As consumers started spending more in the first quarter, they were not hesitant to use their credit cards as Visa and MasterCard earnings show, with better than anticipated profits and higher transactions volume.
MasterCard today reported first quarter earnings of $455 million, or $3.67 a share, compared with $367 million, or $2.80 a share a year ago. Net revenue was $1.3 billion, a 13.1 percent increase versus a year ago.
Visa, the larger of the two payment networks, last week reported a profit of $713 million, or $0.96 per share, for its fiscal second quarter 2010, ended March 31. Net revenue was at $2 billion, a 19 percent jump over the prior year.
Both exceeded Wall Street analysts’ estimates. The strong showing by the two top card processors reflect a resurgence in consumer spending of 3.6 percent in the first quarter, the biggest surge since early 2007, based on figures released by the U.S. Commerce Department last week.
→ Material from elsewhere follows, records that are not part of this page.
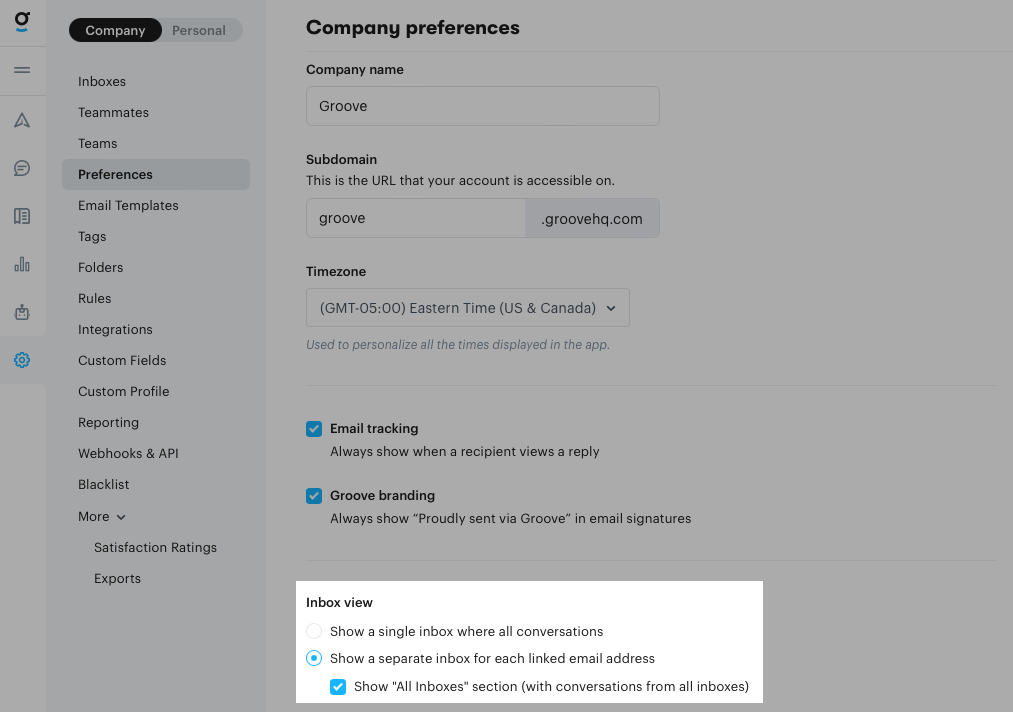1013x712 pixels.
Task: Go to Webhooks & API settings
Action: (x=128, y=454)

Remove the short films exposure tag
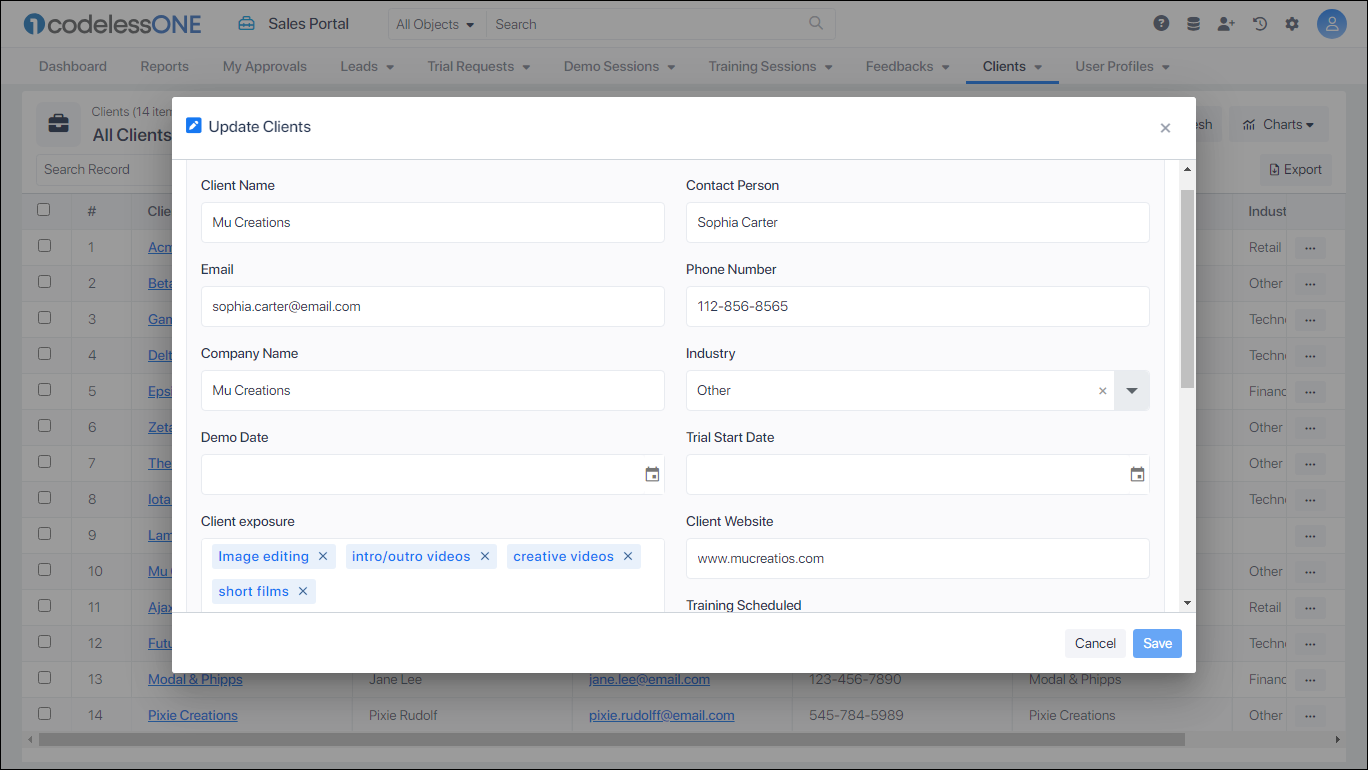[x=302, y=591]
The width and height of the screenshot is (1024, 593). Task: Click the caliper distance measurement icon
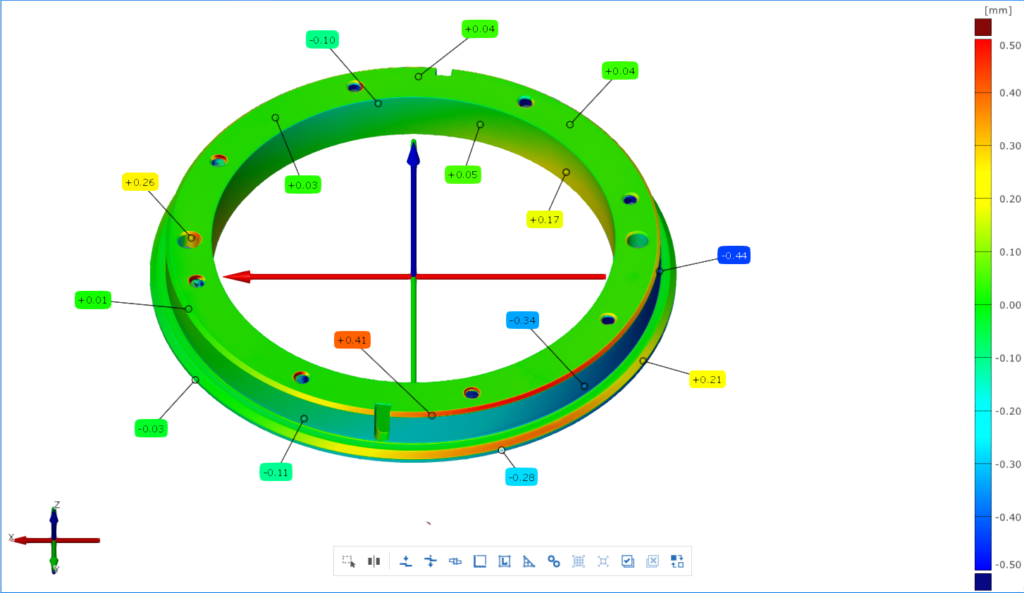click(x=455, y=561)
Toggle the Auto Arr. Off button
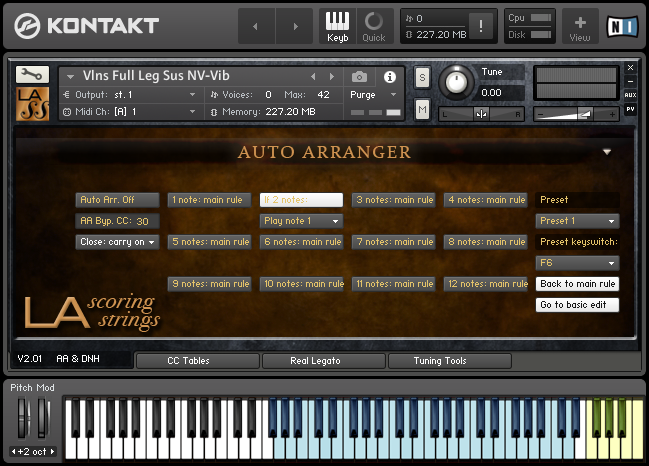The height and width of the screenshot is (466, 649). tap(117, 200)
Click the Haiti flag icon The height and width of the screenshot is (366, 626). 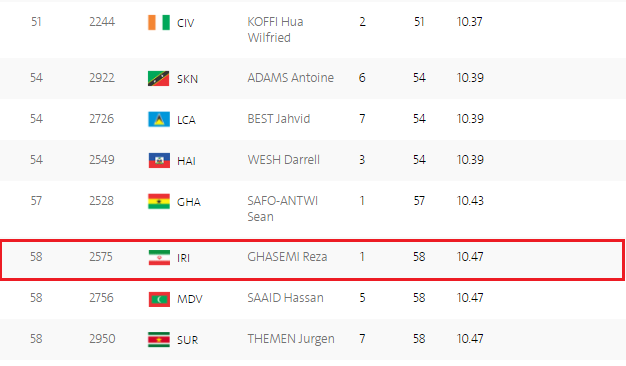(x=159, y=160)
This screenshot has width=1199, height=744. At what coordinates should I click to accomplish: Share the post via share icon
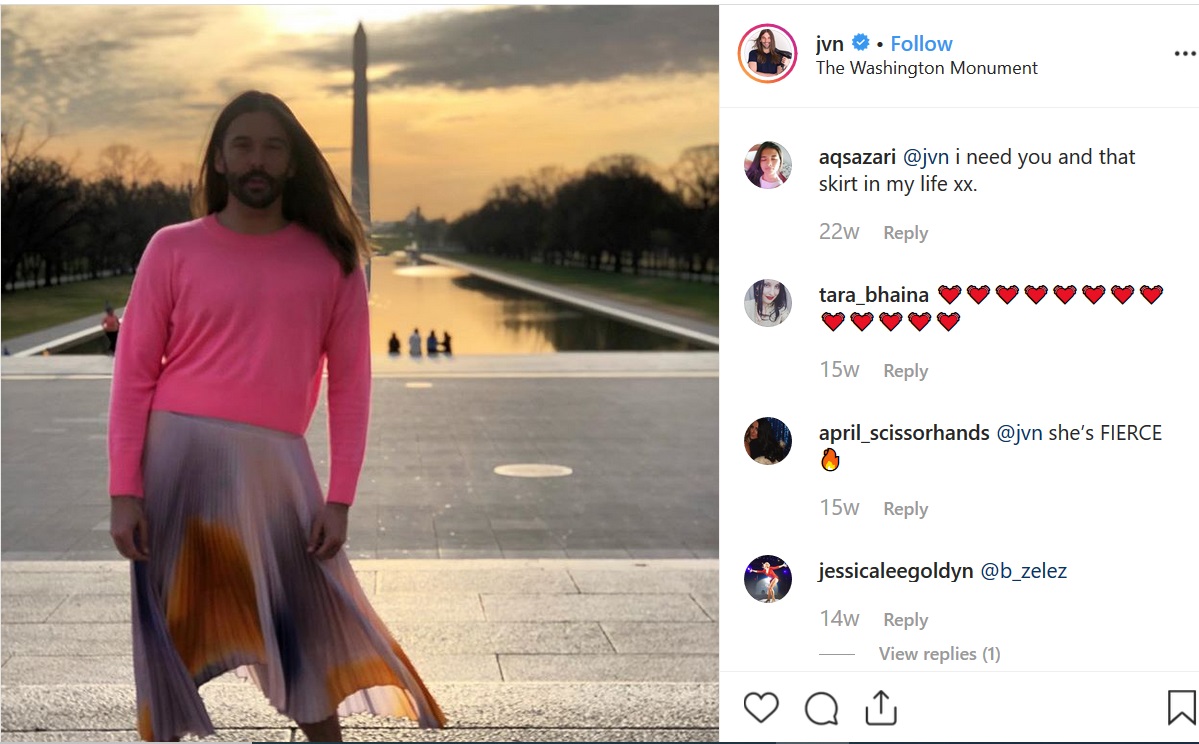[x=880, y=707]
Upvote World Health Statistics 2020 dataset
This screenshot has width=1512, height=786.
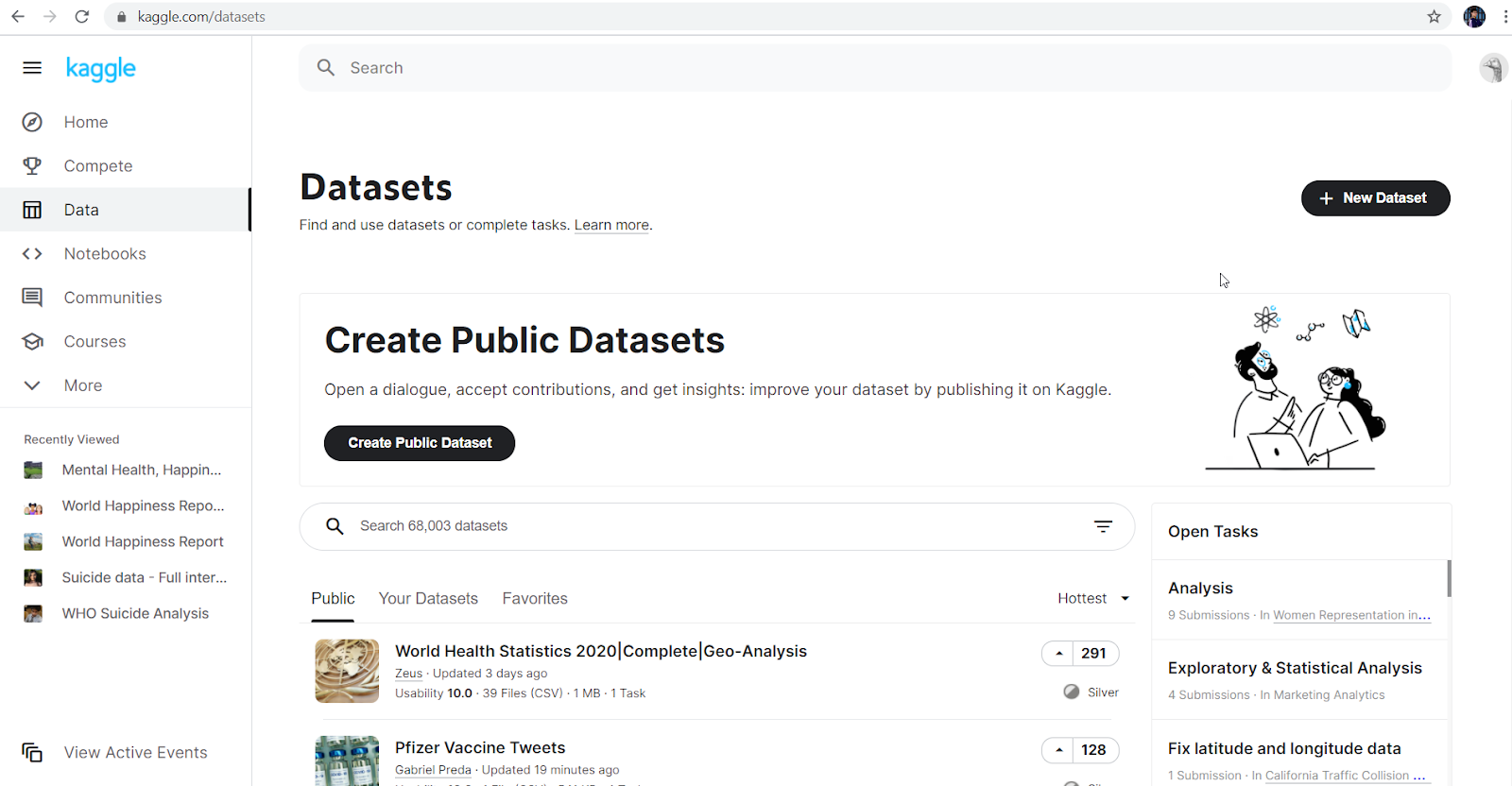1059,654
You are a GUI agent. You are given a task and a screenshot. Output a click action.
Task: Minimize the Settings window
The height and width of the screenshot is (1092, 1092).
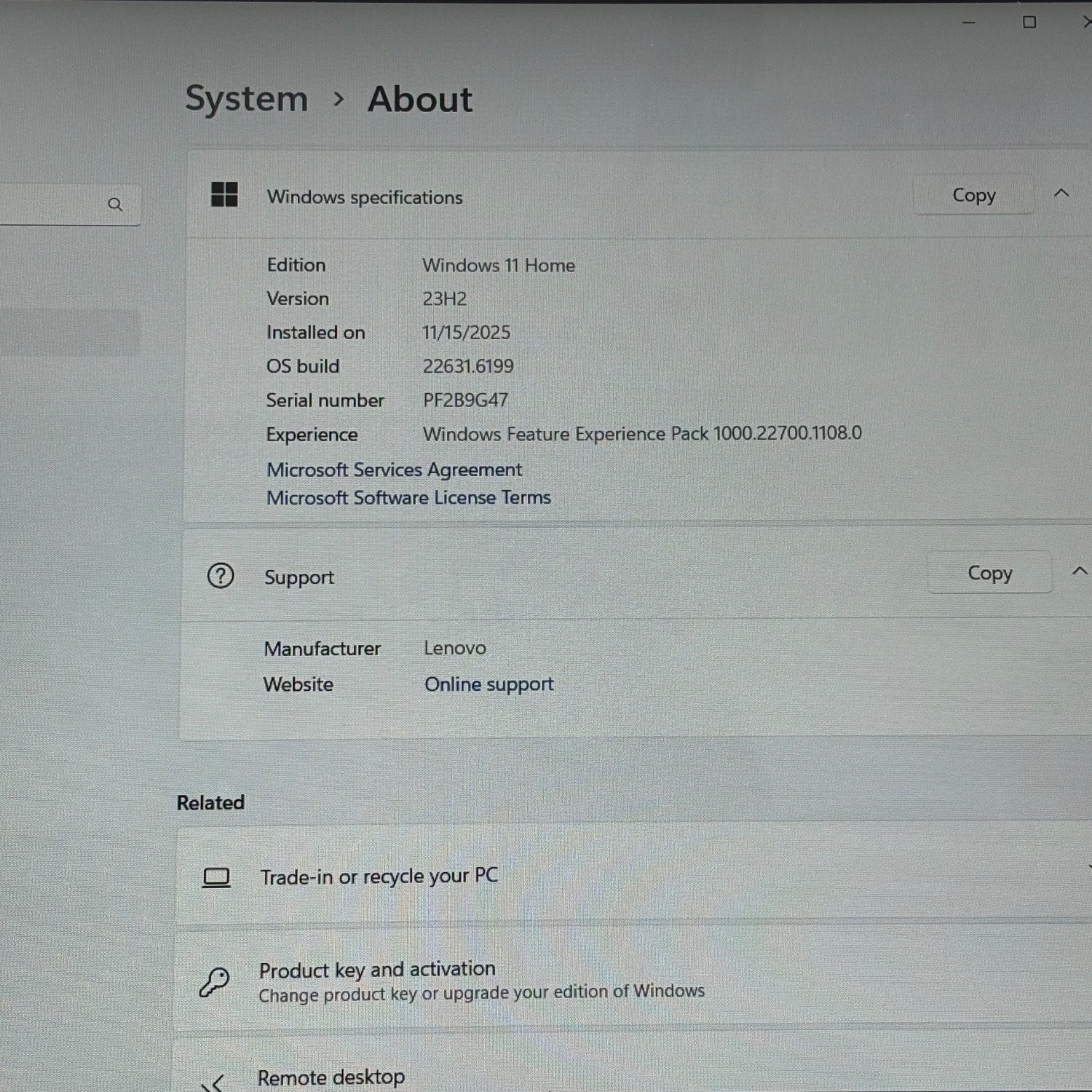click(x=968, y=23)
MasterCard and Visa results may also signal a possible bottoming of a prolonged reduction in consumer loan balances since the onset of the financial crisis. The Federal Reserve said revolving credit – mostly credit card debt - fell 13.1 percent to $858.1 billion in February, the 16th decrease in 17 months.
“We are starting the year with strength across several of our business drivers, including healthy cross-border volumes, which contributed to our solid first quarter results,” said Robert W. Selander, MasterCard chief executive officer.
MasterCard’s worldwide purchase volume was up 8.7 percent to $473 billion on a local currency basis, compared to the first quarter of 2009. The number of processed transactions rose 4.6 percent to 5.4 billion, versus the same period in 2009.
Visa reported total processed transactions, which represent transactions processed by VisaNet, of $10.6 billion, a 14 percent increase over the prior year. Visa’s payments volume growth, on a constant dollar basis, was 13 percent over the prior year at $745 billion.
“We are increasingly optimistic that economic growth will gradually improve,” said Joseph Saunders, chairman and chief executive officer of Visa. “At the same time, we remain diligent about how we manage our business and finances throughout the current economic environment.”